Space permits only one brief example of how this might be done. The concept of ‘journalistic professionalism’ is a central one in studies of news, and it is indelibly marked by its Parsonian associations. There have been many influential attempts to export it around the world as a universal reality of media practice. Some of these have been crassly uncritical but others have been genuinely reflexive and illuminated important aspects of media realities. It is certain, however, that this is a polyvalent term even in its home in the advanced global North, and it is at least arguable that its centrality derives from specific features of journalistic practices and self-conceptions that can be placed historically within the same social space. There are certainly grounds for considering whether it is an appropriate category to analyse journalistic practices elsewhere: too often it is employed in an idealized form as a normative standard against which other practices are, predictably, found wanting. A critical interrogation of the concept, however, reveals that some of the issues it addresses may well be of much wider relevance. In the narrow, but certainly not trivial, sense, the technical competences necessary to transform the infinite variety of events into the recognizable forms of news, within constraints of time and in line with the established requirements of different organizations, are certainly widespread. More broadly, the structural ambiguities of journalists as employees of large, hierarchical and bureaucratic organizations subject to external direction, and their attempts to negotiate that position, are indeed, if not universal, at least very widespread. 12 Negotiating the interplay between adaptation, autonomy and subordination constitutes the reality of the working situation of most journalists. It makes better sense to take these constituent elements of journalistic practice as the starting point for a theory that would indeed have a wider validity, rather than beginning from a pre-defined concept that closes off such an exploration.
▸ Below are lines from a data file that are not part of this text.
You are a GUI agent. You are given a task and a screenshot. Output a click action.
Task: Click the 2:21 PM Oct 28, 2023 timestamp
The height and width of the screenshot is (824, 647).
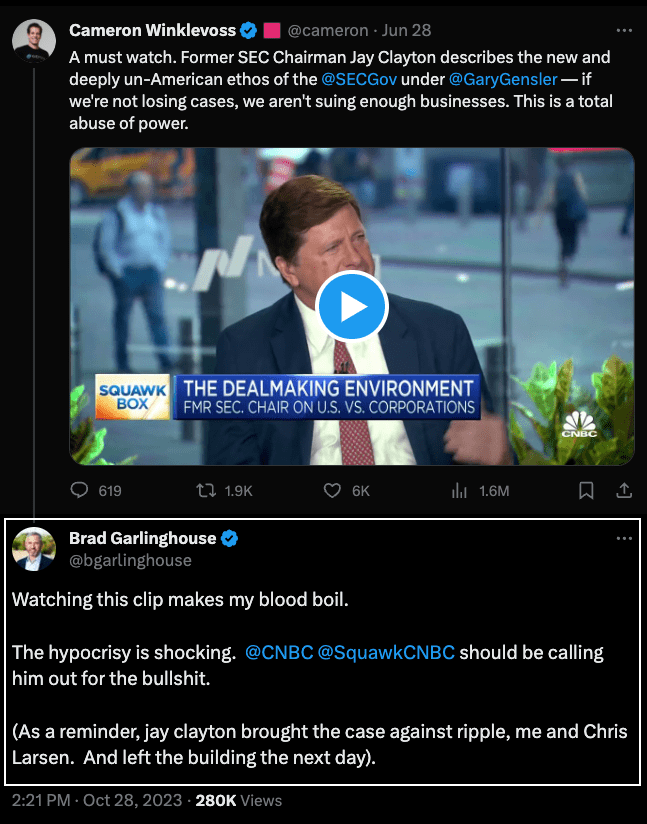click(98, 800)
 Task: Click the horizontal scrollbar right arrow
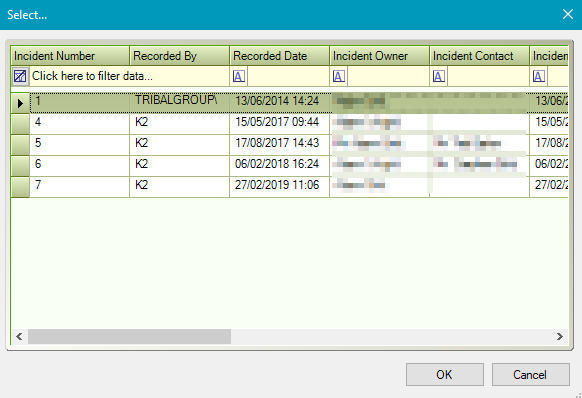click(559, 336)
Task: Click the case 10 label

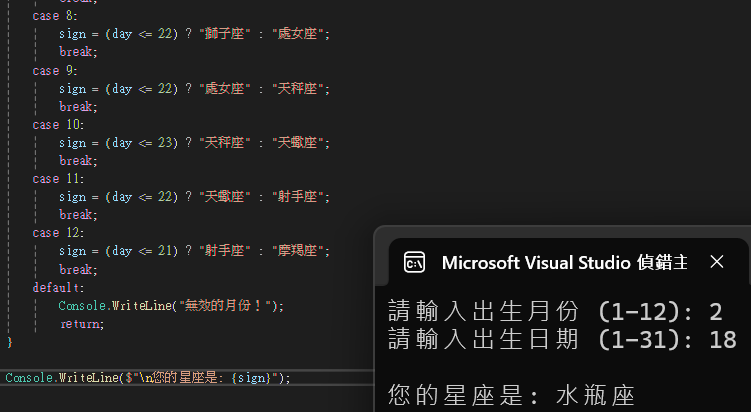Action: pos(58,125)
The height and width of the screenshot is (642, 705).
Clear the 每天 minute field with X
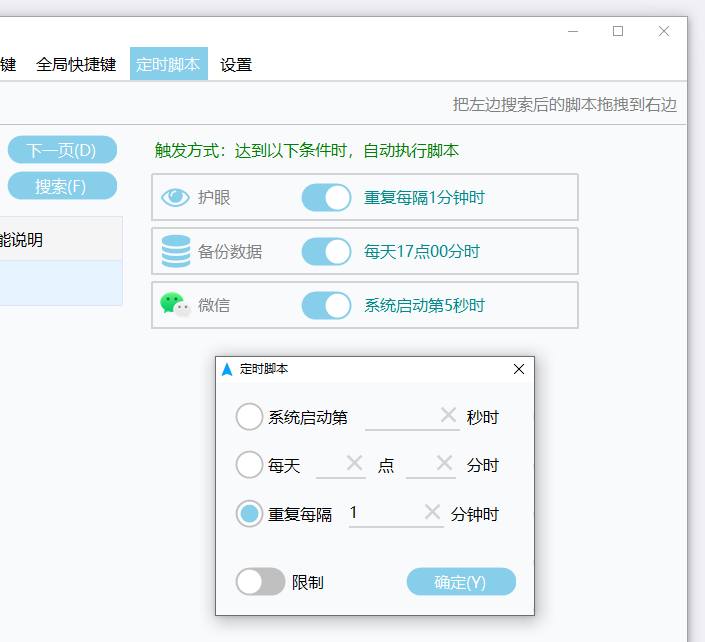coord(444,464)
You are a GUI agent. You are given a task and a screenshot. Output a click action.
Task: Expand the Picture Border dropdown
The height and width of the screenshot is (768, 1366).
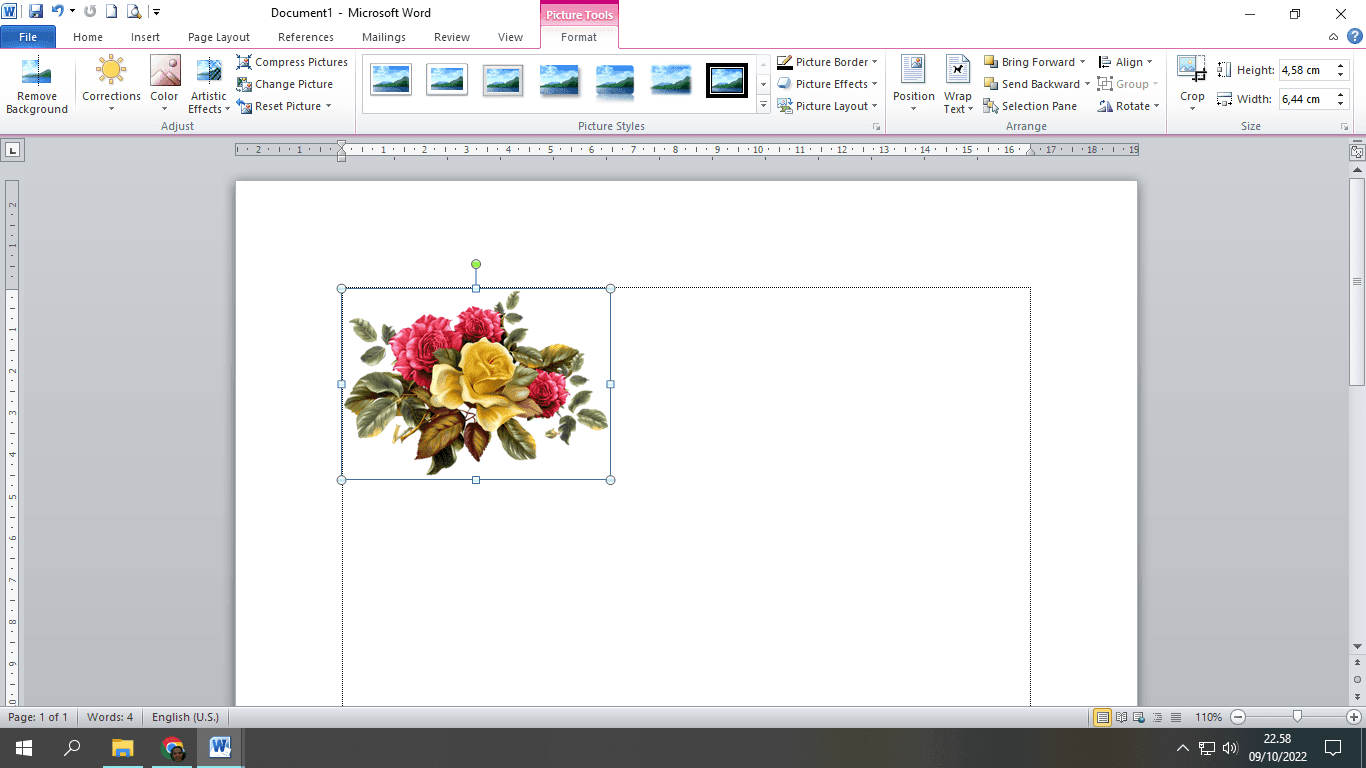[x=875, y=62]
From this perspective, what we think we know about the media in the advanced global North does not need to be abandoned in the search for new theories that can account for the new realities. Rather it needs to be critically examined and stripped of its ideological dimensions. Building on that basis, perhaps we can construct theories of the media that will illuminate not only the media of emerging world powers but also help us better to understand those of the advanced global North itself.